The bill was debated in the Lords with much debate referencing the US legislation. Baroness Noakes said of the bill:
Transparency is a weapon in the war to win value for money, and the Bill is designed to improve transparency about government spending, thereby contributing to a climate of openness and debate. Poor value for money should have nowhere to hide.
It was disappointing that the Government Spending (Website) bill did not become law. Had this legislation been enacted the UK could have a UKspending.gov site providing details of all government contracts and grants.
Where the UK has been inactive in this area the US has continued to push for greater transparency in government spending. A new bill has was introduced last year to strengthen the Transparency and Accountability in Federal Spending Act. Gautham Nagesh blogs at Nextgov on how the bill will
require agencies to submit requests for proposals and contract information for posting on USASpending.gov to the site, allowing citizens to compare what the government asked for to what it purchased.
It would require the site to record “performance data on the contract and disclose additional information on the entities that receive federal awards.” The bill also calls for a better search capability and requires data to be offered in XML or other “machine-readable format.” Along with this it will require that agencies show that entities granted awards or contracts don’t owe taxes.
If this bill passes and becomes law then USASpending.gov will become an even greater source of transparency and openness in the area of federal spending. It will bring greater disclosure of contract specifics over and above what is currently available.
The discussion at yesterday’s barcamp focused on what steps we could take to try to inject more openness and transparency into UK government spending.

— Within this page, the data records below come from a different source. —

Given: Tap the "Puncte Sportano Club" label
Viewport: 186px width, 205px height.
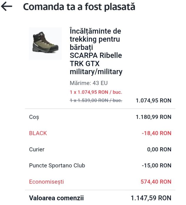Looking at the screenshot, I should click(x=57, y=165).
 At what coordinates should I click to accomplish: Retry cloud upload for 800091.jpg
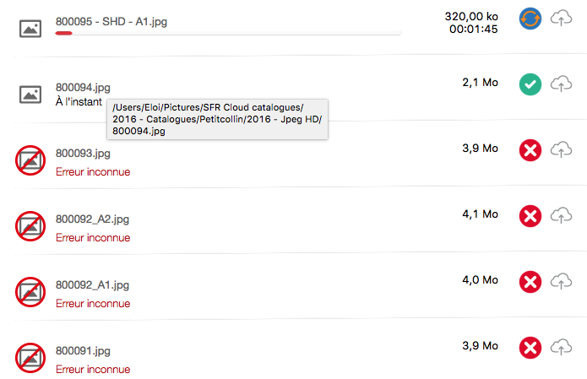point(560,347)
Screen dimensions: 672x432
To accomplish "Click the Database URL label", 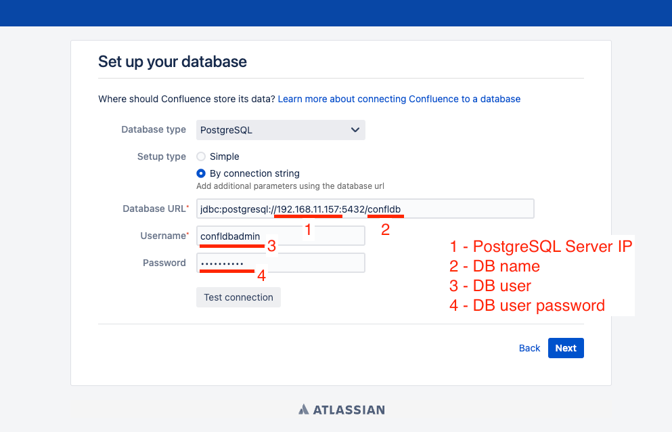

The topics discussed included:
- Whether it would be feasible to try to bring back this Government spending bill, or create a similar bill to providing for a government spending site, or at least the release of data e.g. such as that provided for by the US Federal Procurement Data System.
- Could we get the data ourselves? There are various Freedom of Information spending requests available on whatdotheyknow.com e.g. Spending on Microsoft Office, so perhaps we could submit requests against various vendors. We could slowly build up a profile of government spending with large vendors.
- Could we start with ‘bailout’ spending in the UK i.e. create a website to show the money spent on purchasing shares in Lloyds TSB, Royal Bank of Scotland etc? The objective would be to create a database, such as that provided on Subsidyscope, for the UK.
The discussion was informative and will hopefully lead to something concrete in the near future. What is certain, however, is that only a transparent government can be truly accountable and responsive to its citizens. The open availability of government spending information in the US is a model to which the UK should aspire. How we’ll get there is uncertain, but the clamor for this kind of information is sure to get louder especially in these economically volatile times.